(WHAT THE TASK ASKS)
Look in the data below for the line that has "The height and width of the screenshot is (812, 1511).", then print exactly every line from there through the line that has "the Serve avg.", leaving pictures out.

** Opening ENTRIES SHOWN block **

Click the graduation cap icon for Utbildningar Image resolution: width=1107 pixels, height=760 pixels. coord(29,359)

** Closing ENTRIES SHOWN block **
** Opening ENTRIES SHOWN block **

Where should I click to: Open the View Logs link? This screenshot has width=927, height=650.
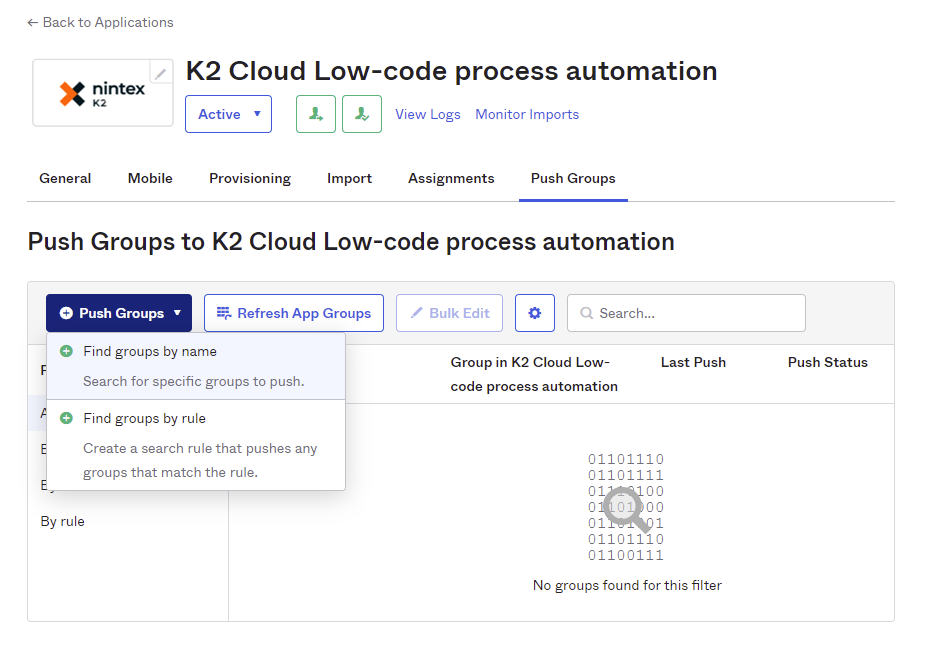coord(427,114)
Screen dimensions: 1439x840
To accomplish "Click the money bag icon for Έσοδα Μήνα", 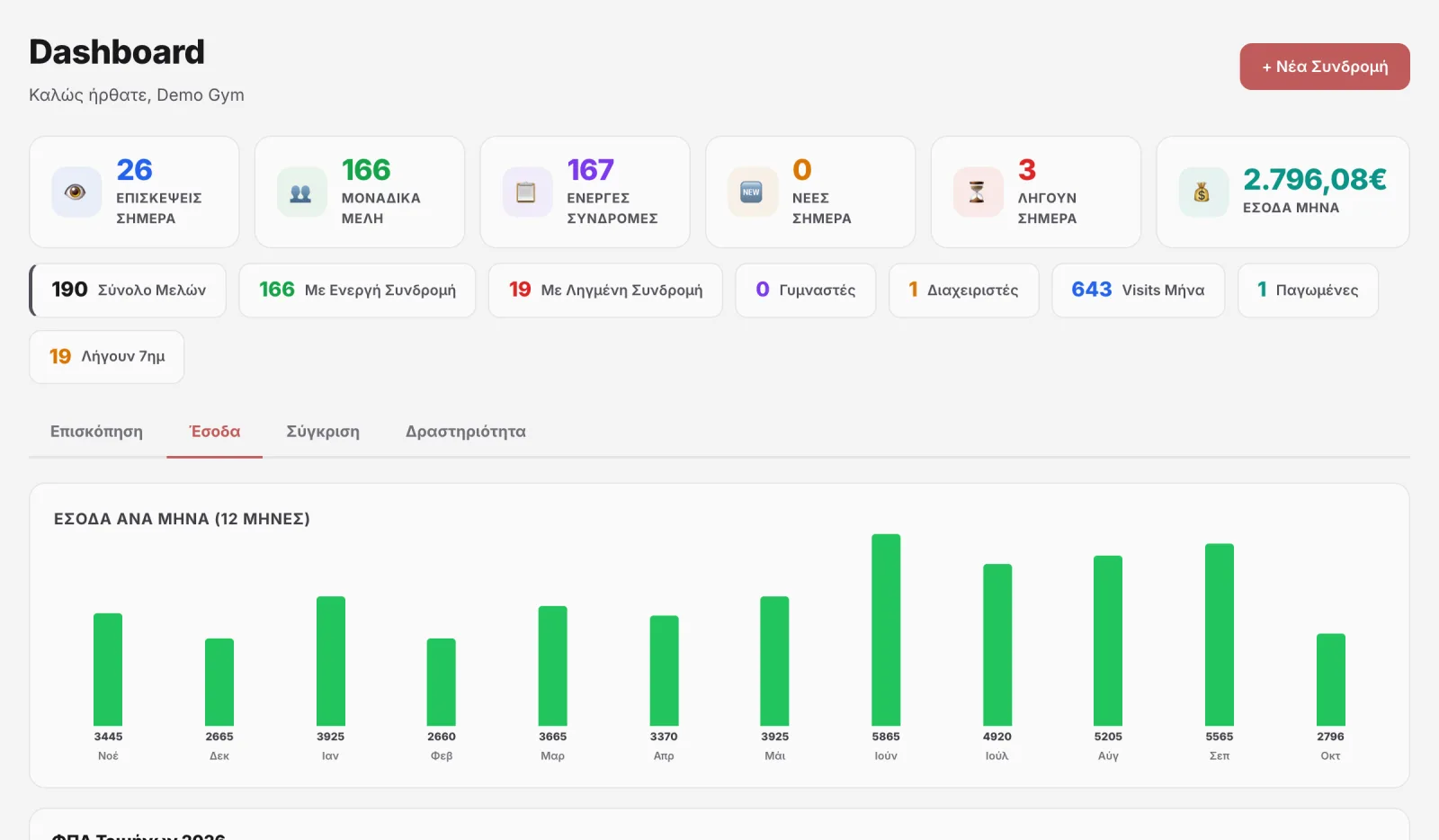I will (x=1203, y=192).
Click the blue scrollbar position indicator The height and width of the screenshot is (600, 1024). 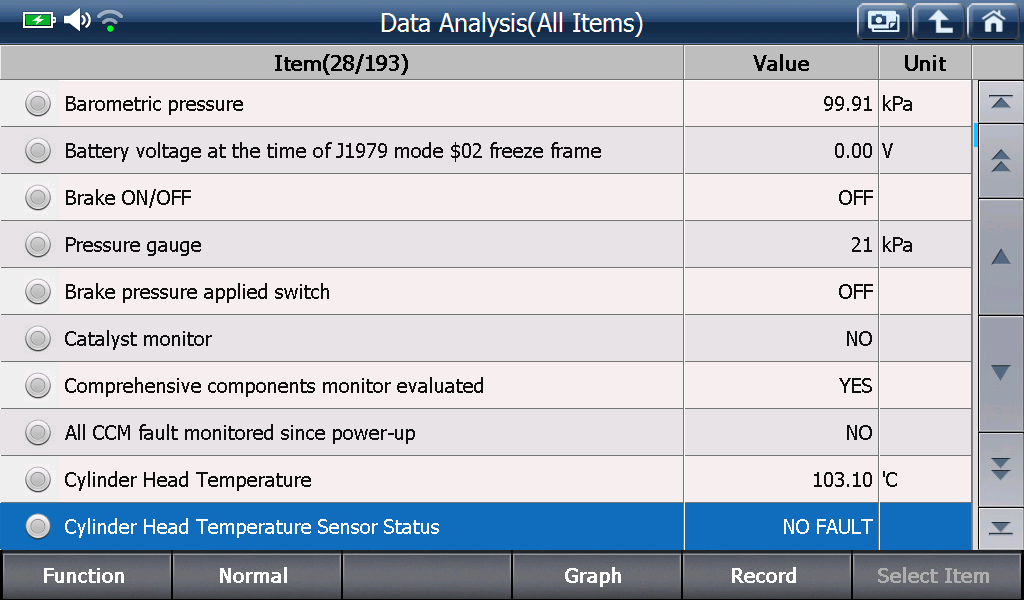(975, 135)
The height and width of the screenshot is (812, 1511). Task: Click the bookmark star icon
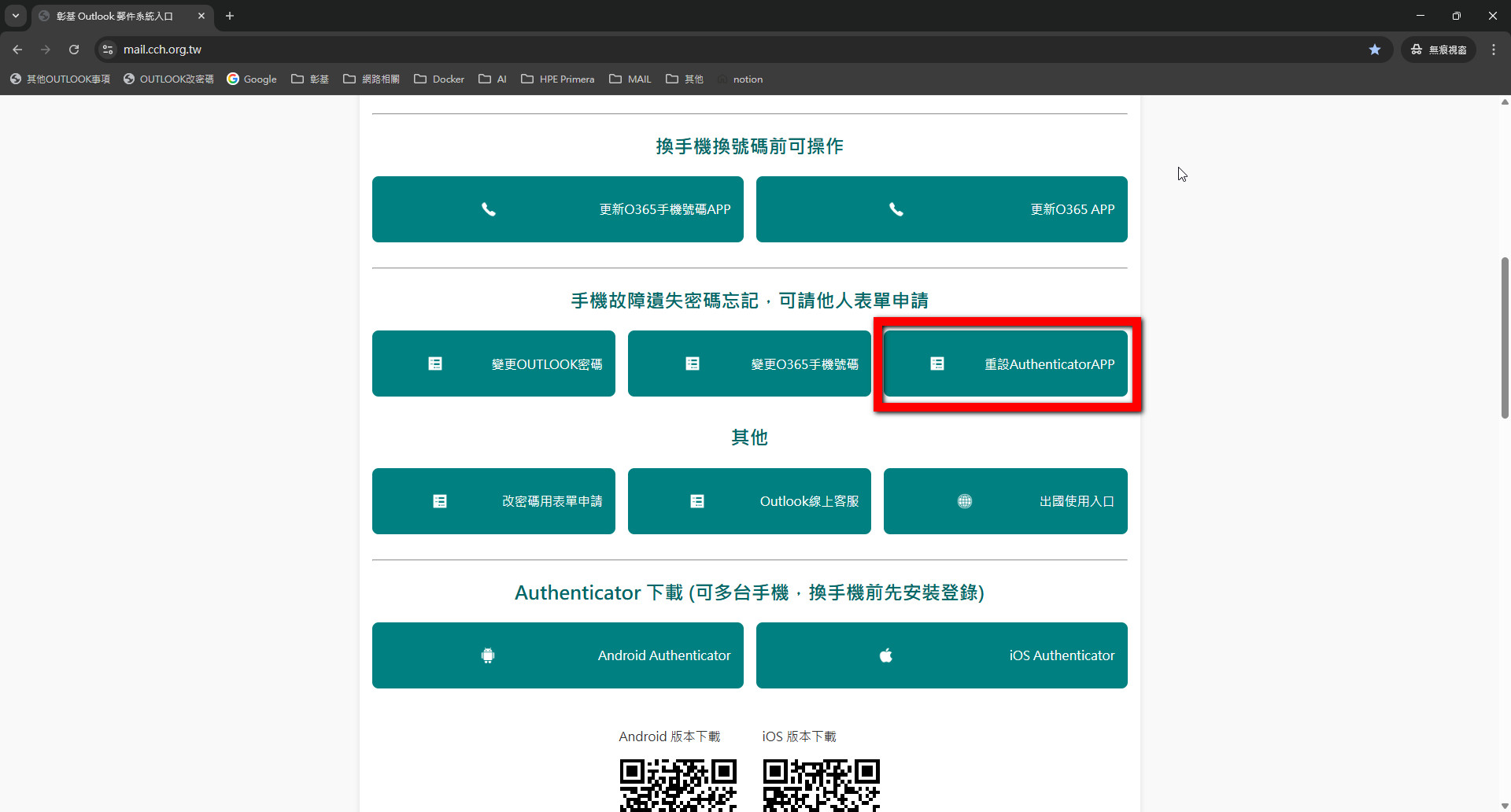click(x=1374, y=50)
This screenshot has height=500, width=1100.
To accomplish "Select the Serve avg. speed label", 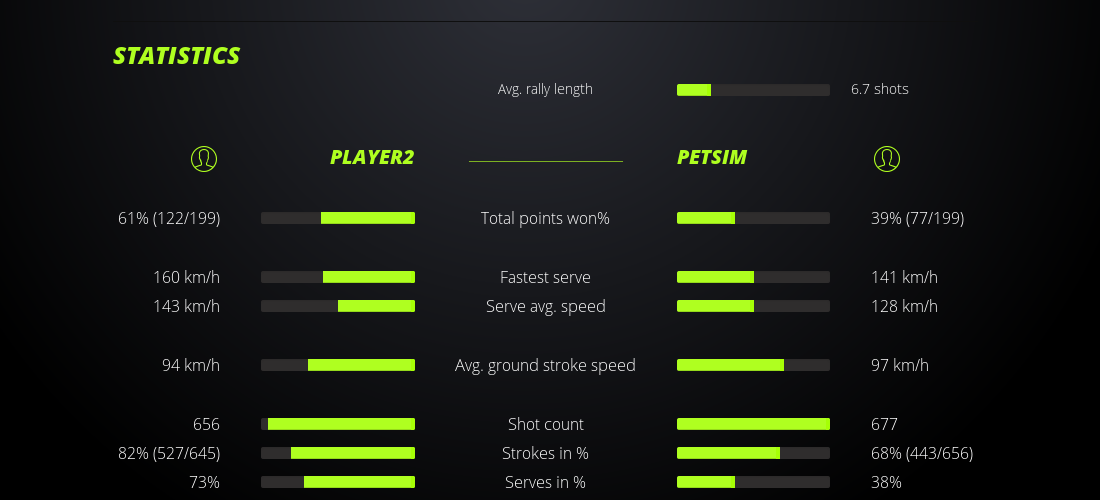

** Closing ENTRIES SHOWN block **
** Opening ENTRIES SHOWN block **

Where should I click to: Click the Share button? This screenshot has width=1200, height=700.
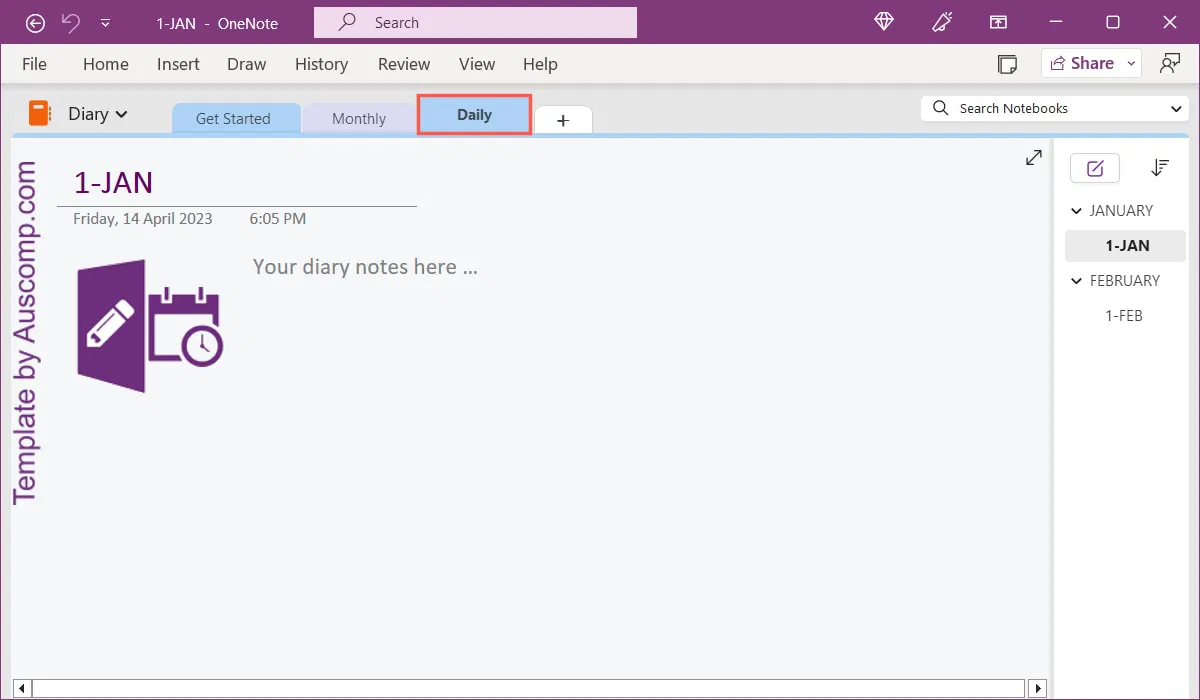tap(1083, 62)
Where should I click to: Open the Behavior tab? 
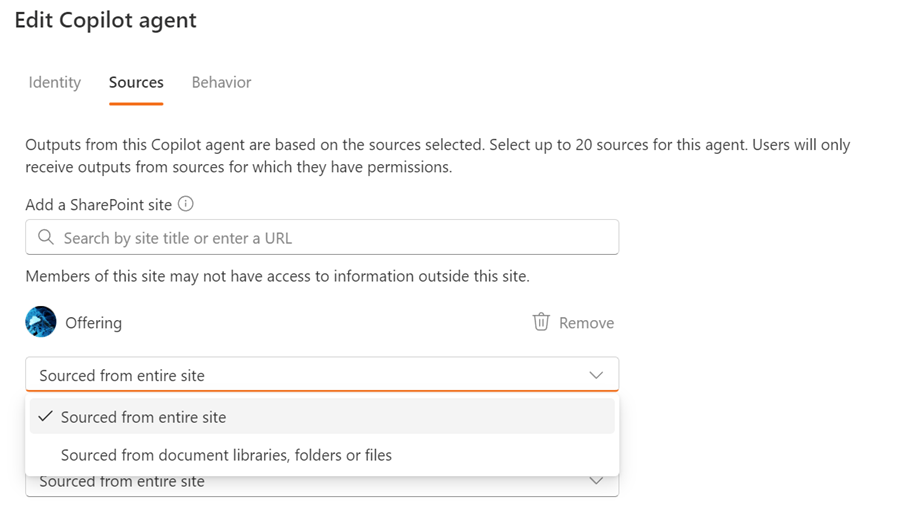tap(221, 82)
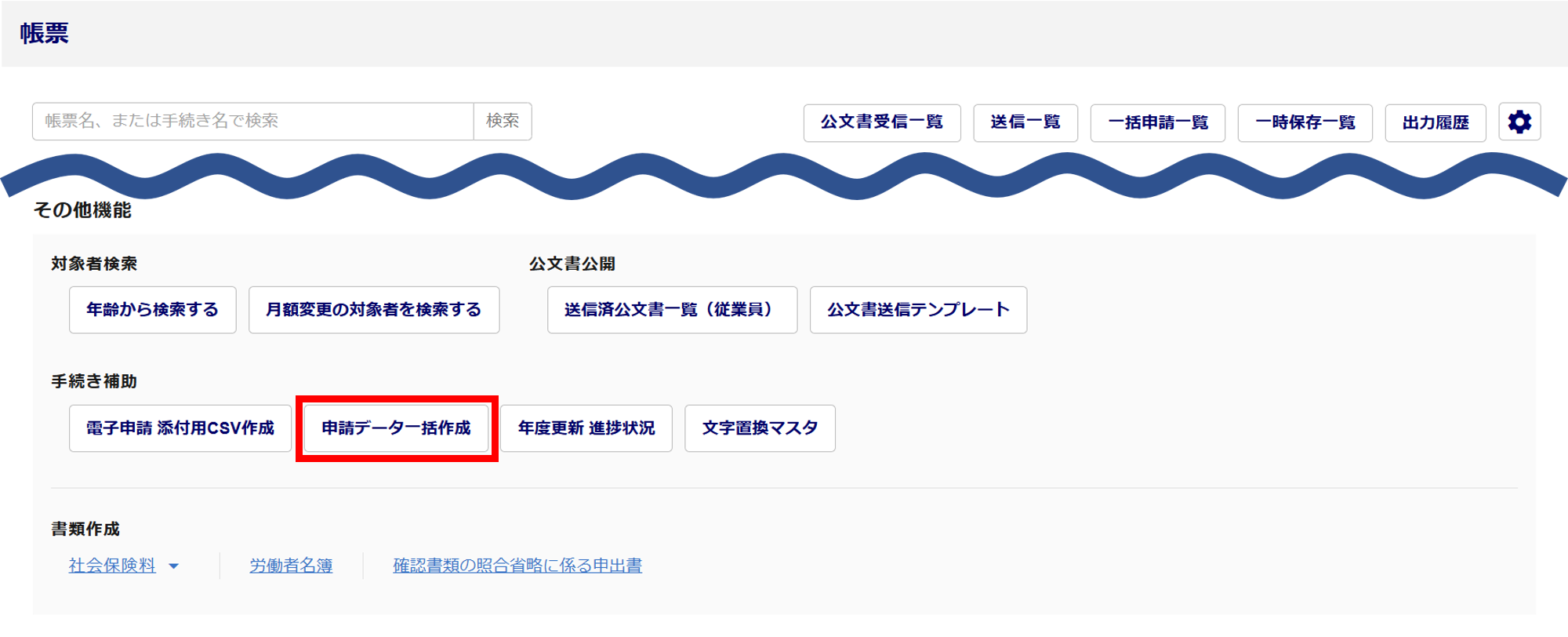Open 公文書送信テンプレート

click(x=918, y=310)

** Closing ENTRIES SHOWN block **

(RESPONSE AREA)
The height and width of the screenshot is (812, 1511). Task: Click the bookmark star icon
click(x=1374, y=50)
This screenshot has height=500, width=1100.
To accomplish "Select the Serve avg. speed label", 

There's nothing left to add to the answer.